[[ Excerpted records open ]]

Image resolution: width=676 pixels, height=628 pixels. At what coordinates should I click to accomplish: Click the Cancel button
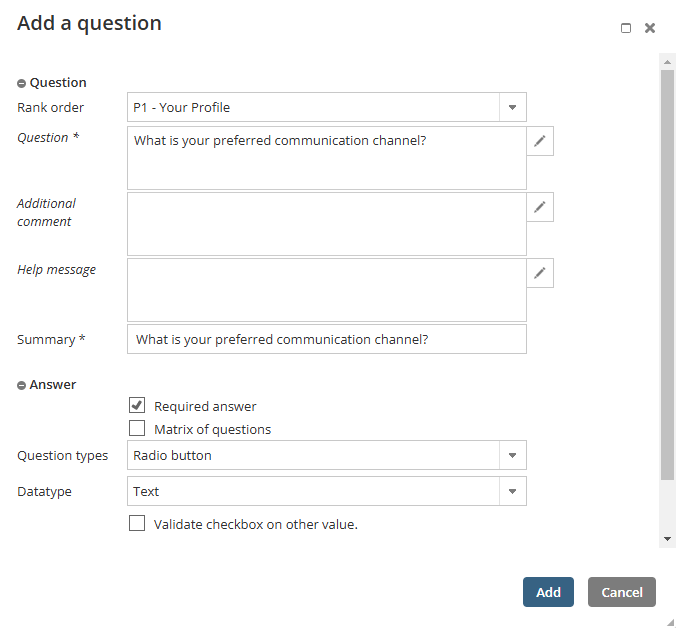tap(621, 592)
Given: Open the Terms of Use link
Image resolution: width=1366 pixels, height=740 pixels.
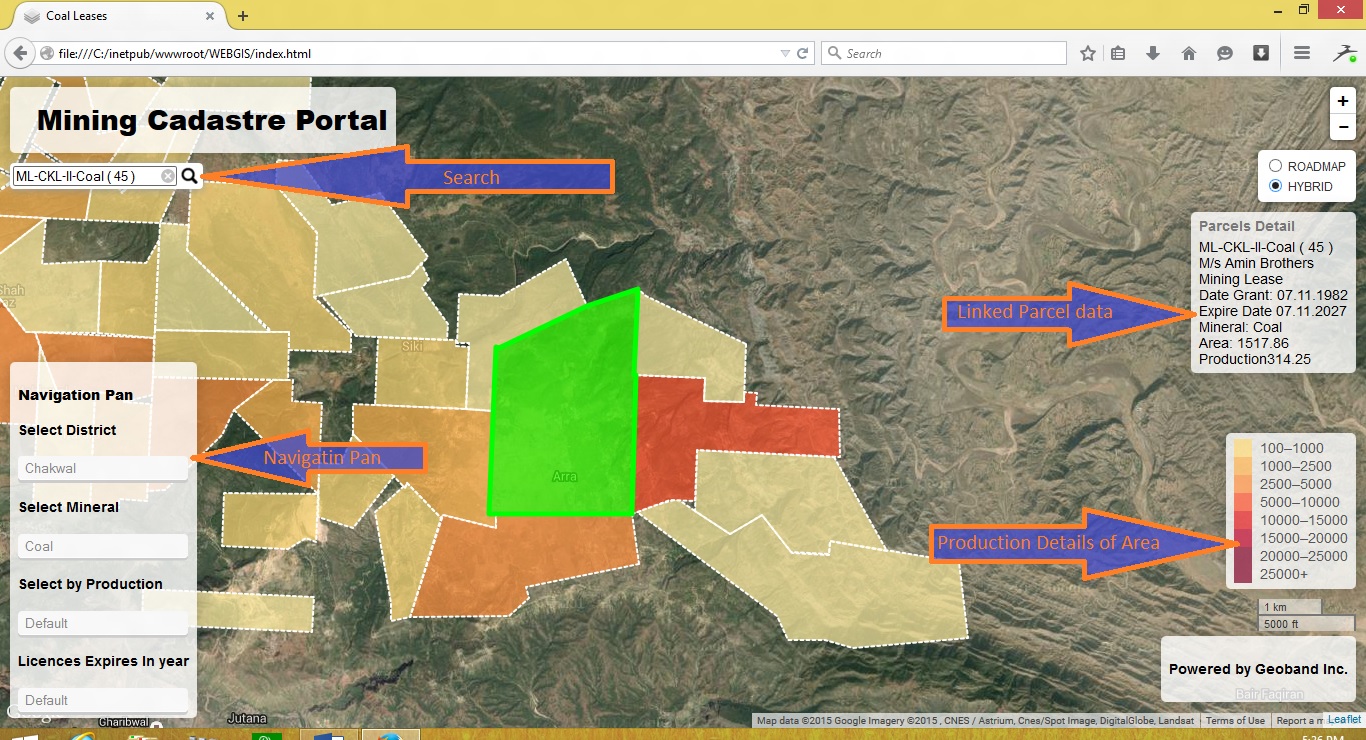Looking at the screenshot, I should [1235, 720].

[[ Excerpted records closed ]]

## Work to be completed
Reproduce the material in its entirety and word for word, without the pictures.

## Response area
Image resolution: width=676 pixels, height=628 pixels. At what coordinates should I click to accomplish: Click the Cancel button
tap(621, 592)
Given: Open the Terms of Use link
Image resolution: width=1366 pixels, height=740 pixels.
Looking at the screenshot, I should [1235, 720].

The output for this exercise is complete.